→ INSTRUCTIONS TO FOLLOW: Repeat, exactly as written, all of the entries, but not their pictures.

***** AVAILABLE DATA *****

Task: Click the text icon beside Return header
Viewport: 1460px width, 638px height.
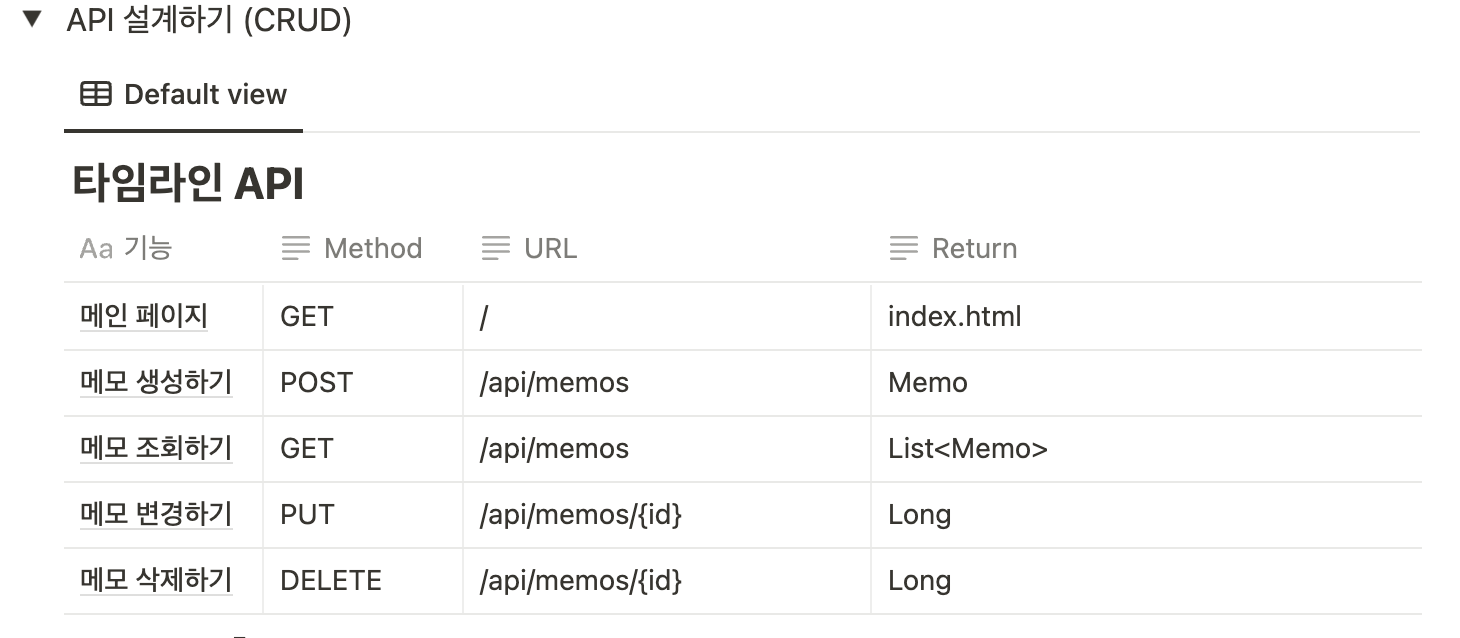Action: pos(903,248)
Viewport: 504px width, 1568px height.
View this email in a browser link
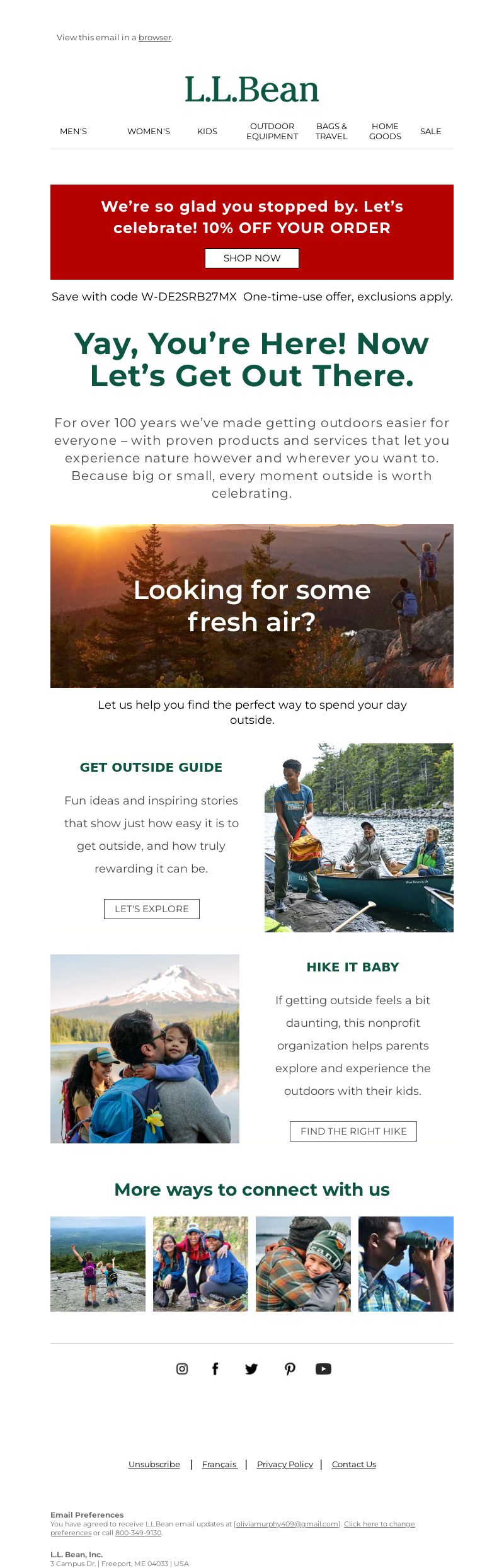pos(155,37)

*****

→ RESULT BELOW:
Task: Click the text icon beside Return header
Viewport: 1460px width, 638px height.
Action: pos(903,248)
Viewport: 504px width, 1568px height.
View this email in a browser link
pos(155,37)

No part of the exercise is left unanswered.